**Aim of the task**: The answer must be the full listing, repeated word for word.

**Excerpted data**:
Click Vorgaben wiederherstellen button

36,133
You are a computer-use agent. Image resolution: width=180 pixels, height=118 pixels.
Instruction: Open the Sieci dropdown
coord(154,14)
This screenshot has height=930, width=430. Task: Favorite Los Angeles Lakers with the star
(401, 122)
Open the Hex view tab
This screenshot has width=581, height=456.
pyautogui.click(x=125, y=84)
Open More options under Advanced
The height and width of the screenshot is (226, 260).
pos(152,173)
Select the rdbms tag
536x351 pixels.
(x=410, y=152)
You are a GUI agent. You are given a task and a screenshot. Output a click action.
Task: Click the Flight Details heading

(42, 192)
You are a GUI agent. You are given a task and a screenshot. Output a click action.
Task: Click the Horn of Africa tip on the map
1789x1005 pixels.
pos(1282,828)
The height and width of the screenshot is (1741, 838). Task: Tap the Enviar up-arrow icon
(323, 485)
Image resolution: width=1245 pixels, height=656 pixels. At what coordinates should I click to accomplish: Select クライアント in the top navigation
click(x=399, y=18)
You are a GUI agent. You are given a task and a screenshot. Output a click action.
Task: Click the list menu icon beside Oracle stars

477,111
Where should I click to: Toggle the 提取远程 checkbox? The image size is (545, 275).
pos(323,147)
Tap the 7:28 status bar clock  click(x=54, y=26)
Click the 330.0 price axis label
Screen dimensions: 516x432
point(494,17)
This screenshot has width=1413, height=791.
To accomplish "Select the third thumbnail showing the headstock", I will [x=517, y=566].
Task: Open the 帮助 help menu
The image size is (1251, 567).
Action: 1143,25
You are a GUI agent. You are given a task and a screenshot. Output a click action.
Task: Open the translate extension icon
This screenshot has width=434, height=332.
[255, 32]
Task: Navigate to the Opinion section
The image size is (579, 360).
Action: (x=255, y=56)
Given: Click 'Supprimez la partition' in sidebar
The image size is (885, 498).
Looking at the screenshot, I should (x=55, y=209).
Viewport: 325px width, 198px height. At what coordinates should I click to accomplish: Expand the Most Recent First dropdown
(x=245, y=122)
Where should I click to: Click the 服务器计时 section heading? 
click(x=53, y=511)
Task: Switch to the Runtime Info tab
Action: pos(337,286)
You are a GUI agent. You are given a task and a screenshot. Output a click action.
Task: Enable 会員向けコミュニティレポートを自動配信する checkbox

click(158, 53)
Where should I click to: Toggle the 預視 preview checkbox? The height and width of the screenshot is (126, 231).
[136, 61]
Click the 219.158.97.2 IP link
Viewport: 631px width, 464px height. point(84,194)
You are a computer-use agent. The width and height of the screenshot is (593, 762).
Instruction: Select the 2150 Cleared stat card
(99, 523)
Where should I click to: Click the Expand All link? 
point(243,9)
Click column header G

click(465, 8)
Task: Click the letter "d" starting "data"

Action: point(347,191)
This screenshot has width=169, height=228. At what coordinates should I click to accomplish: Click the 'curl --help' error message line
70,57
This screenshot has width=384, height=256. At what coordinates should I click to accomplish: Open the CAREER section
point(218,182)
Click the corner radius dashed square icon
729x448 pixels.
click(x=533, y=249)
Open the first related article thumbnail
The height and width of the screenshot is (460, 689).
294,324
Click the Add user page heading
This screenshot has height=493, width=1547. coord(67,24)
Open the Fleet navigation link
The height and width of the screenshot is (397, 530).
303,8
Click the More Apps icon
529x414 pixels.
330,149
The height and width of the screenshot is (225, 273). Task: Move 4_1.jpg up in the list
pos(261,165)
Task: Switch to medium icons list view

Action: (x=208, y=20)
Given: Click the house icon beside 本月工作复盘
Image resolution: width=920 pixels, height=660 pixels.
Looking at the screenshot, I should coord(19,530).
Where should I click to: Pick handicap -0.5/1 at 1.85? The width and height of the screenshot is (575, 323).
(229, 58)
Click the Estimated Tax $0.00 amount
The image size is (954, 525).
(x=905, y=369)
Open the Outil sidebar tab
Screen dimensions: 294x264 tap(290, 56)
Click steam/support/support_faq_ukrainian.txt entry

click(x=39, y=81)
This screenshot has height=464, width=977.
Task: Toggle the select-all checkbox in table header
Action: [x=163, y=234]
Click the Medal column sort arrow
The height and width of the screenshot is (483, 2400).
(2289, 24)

**Expected answer**:
Click Vorgaben wiederherstellen button

36,133
You are a computer-use agent. Image resolution: width=180 pixels, height=118 pixels.
Instruction: Open the Sieci dropdown
coord(154,14)
This screenshot has height=930, width=430. Task: Favorite Los Angeles Lakers with the star
(401, 122)
Open the Hex view tab
This screenshot has width=581, height=456.
pyautogui.click(x=125, y=84)
Open More options under Advanced
The height and width of the screenshot is (226, 260).
pos(152,173)
Select the rdbms tag
536x351 pixels.
(x=410, y=152)
You are a GUI agent. You are given a task and a screenshot. Output a click action.
Task: Click the Flight Details heading

(42, 192)
You are a GUI agent. You are given a task and a screenshot. Output a click action.
Task: Click the Horn of Africa tip on the map
1789x1005 pixels.
pos(1282,828)
The height and width of the screenshot is (1741, 838). Task: Tap the Enviar up-arrow icon
(323, 485)
Image resolution: width=1245 pixels, height=656 pixels. At what coordinates should I click to accomplish: Select クライアント in the top navigation
click(x=399, y=18)
You are a GUI agent. You are given a task and a screenshot. Output a click action.
Task: Click the list menu icon beside Oracle stars

477,111
Where should I click to: Toggle the 提取远程 checkbox? The image size is (545, 275).
pos(323,147)
Tap the 7:28 status bar clock  click(x=54, y=26)
Click the 330.0 price axis label
Screen dimensions: 516x432
point(494,17)
This screenshot has width=1413, height=791.
To accomplish "Select the third thumbnail showing the headstock", I will [x=517, y=566].
Task: Open the 帮助 help menu
The image size is (1251, 567).
Action: 1143,25
You are a GUI agent. You are given a task and a screenshot. Output a click action.
Task: Open the translate extension icon
This screenshot has width=434, height=332.
[255, 32]
Task: Navigate to the Opinion section
The image size is (579, 360).
Action: (x=255, y=56)
Given: Click 'Supprimez la partition' in sidebar
The image size is (885, 498).
Looking at the screenshot, I should (x=55, y=209).
Viewport: 325px width, 198px height. At what coordinates should I click to accomplish: Expand the Most Recent First dropdown
(x=245, y=122)
Where should I click to: Click the 服务器计时 section heading? 
click(x=53, y=511)
Task: Switch to the Runtime Info tab
Action: pos(337,286)
You are a GUI agent. You are given a task and a screenshot. Output a click action.
Task: Enable 会員向けコミュニティレポートを自動配信する checkbox

click(158, 53)
Where should I click to: Toggle the 預視 preview checkbox? The height and width of the screenshot is (126, 231).
[136, 61]
Click the 219.158.97.2 IP link
Viewport: 631px width, 464px height. point(84,194)
You are a computer-use agent. The width and height of the screenshot is (593, 762).
Instruction: Select the 2150 Cleared stat card
(99, 523)
Where should I click to: Click the Expand All link? 
point(243,9)
Click column header G

click(465, 8)
Task: Click the letter "d" starting "data"

Action: point(347,191)
This screenshot has width=169, height=228. At what coordinates should I click to accomplish: Click the 'curl --help' error message line
70,57
This screenshot has width=384, height=256. At what coordinates should I click to accomplish: Open the CAREER section
point(218,182)
Click the corner radius dashed square icon
729x448 pixels.
click(x=533, y=249)
Open the first related article thumbnail
The height and width of the screenshot is (460, 689).
294,324
Click the Add user page heading
This screenshot has height=493, width=1547. coord(67,24)
Open the Fleet navigation link
The height and width of the screenshot is (397, 530).
303,8
Click the More Apps icon
529x414 pixels.
330,149
The height and width of the screenshot is (225, 273). Task: Move 4_1.jpg up in the list
pos(261,165)
Task: Switch to medium icons list view

Action: (x=208, y=20)
Given: Click the house icon beside 本月工作复盘
Image resolution: width=920 pixels, height=660 pixels.
Looking at the screenshot, I should coord(19,530).
Where should I click to: Pick handicap -0.5/1 at 1.85? The width and height of the screenshot is (575, 323).
(229, 58)
Click the Estimated Tax $0.00 amount
The image size is (954, 525).
(x=905, y=369)
Open the Outil sidebar tab
Screen dimensions: 294x264 tap(290, 56)
Click steam/support/support_faq_ukrainian.txt entry

click(x=39, y=81)
This screenshot has height=464, width=977.
Task: Toggle the select-all checkbox in table header
Action: [x=163, y=234]
Click the Medal column sort arrow
The height and width of the screenshot is (483, 2400).
(2289, 24)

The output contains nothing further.